Note that we only train for 100,000 generations. In practice one should train until the model has converged, which typically requires many more generations.
[7]:
# do reference calculations
for atoms in training_structures:
    atoms.calc = EMT()
    atoms.get_potential_energy()
usage: ase [-h] [--version] [-T]
           {help,info,test,gui,db,run,band-structure,build,dimensionality,eos,ulm,find,nebplot,convert,reciprocal,completion,diff,exec}
           ...
ase: error: TclError: no display name and no $DISPLAY environment variable
To get a full traceback, use: ase -T gui ...
[8]:
from calorine.nep import setup_training
# prepare input for NEP construction
parameters = dict(version=4,
                  type=[1, 'Al'],
                  cutoff=[8, 4],
                  neuron=30,
                  generation=100000,
                  batch=1000000)
setup_training(parameters, training_structures, rootdir='training-tutorial', overwrite=True, n_splits=10)
The cell above sets up all required files for training in the training-tutorial/ directory. In training-tutorial/nepmodel_full all structures are used for training, and in the training-tutorial/nepmodel_split directories 90% of the structures are used for training and 10% for testing, which is known as K-fold cross validation with K=10.
Next, one needs to go into each model directory (training-tutorial/nepmodel_full and training-tutorial/nepmodel_split*) and run nep in order to start the training. The training is computationally expensive and here with about 200 training structures takes about 2 hours on a A100 GPU.
Analysis of the model#
First we plot the total loss function, the L1 and L2 regularization part of the loss function and the corresponding RMSE (root mean squared error) for the full training set of the nepmodel_full model.
We can see that the training has more or less converged with 100,000 generations.
[9]:
import pandas as pd
from ase.units import GPa
from calorine.nep import get_parity_data, read_loss, read_structures
from matplotlib import pyplot as plt
from pandas import DataFrame, concat as pd_concat
from sklearn.metrics import r2_score, mean_squared_error
[12]:
loss = read_loss('training-tutorial/nepmodel_full/loss.out')
fig, axes = plt.subplots(figsize=(6.0, 4.0), nrows=2,sharex=True, dpi=120)
ax = axes[0]
ax.set_ylabel('Loss')
ax.plot(loss.total_loss, label='total')
ax.plot(loss.L2, label='$L_2$')
ax.plot(loss.L1, label='$L_1$')
ax.set_yscale('log')
ax.legend()
ax = axes[1]
ax.plot(loss.RMSE_F_train, label='forces (eV/Å)')
ax.plot(loss.RMSE_V_train, label='virial (eV/atom)')

RECORDED DATA →
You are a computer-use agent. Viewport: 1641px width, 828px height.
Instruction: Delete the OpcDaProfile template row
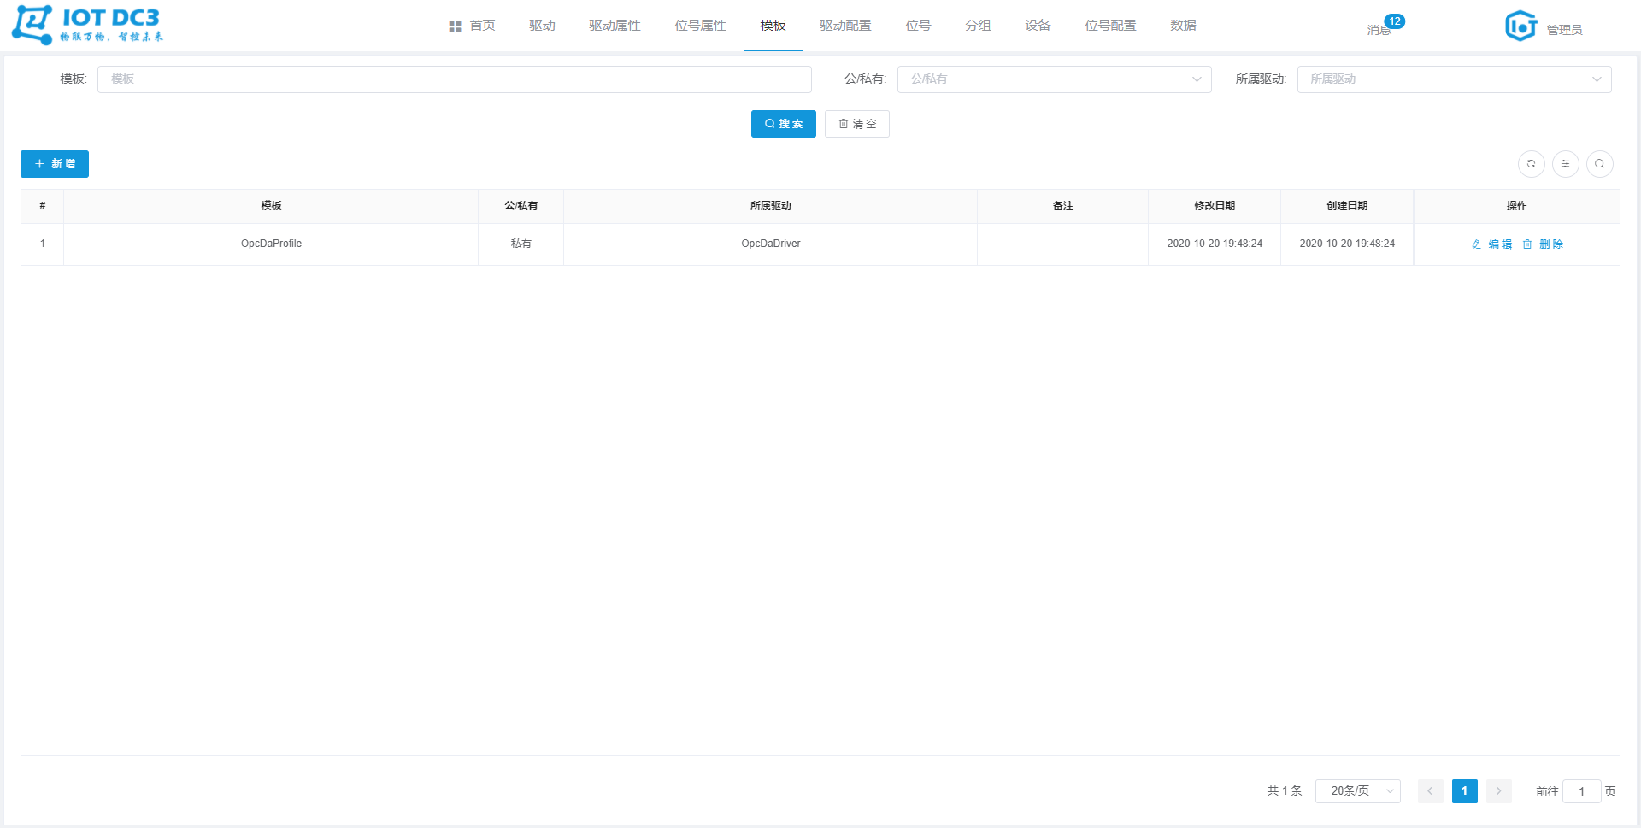1543,244
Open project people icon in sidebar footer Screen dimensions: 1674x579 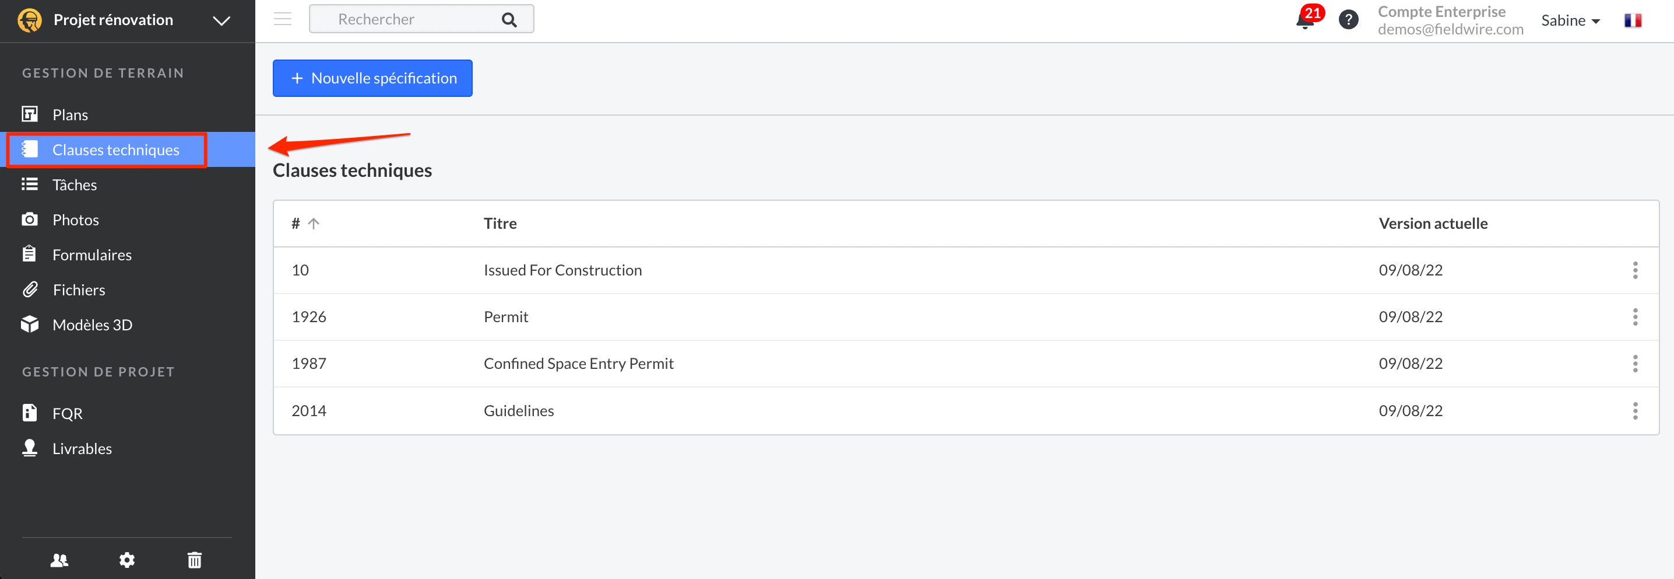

REQUIREMENTS →
In the NEP training tutorial, name every key defined in the parameters dictionary that is passed to setup_training.

OUTPUT BELOW →
version, type, cutoff, neuron, generation, batch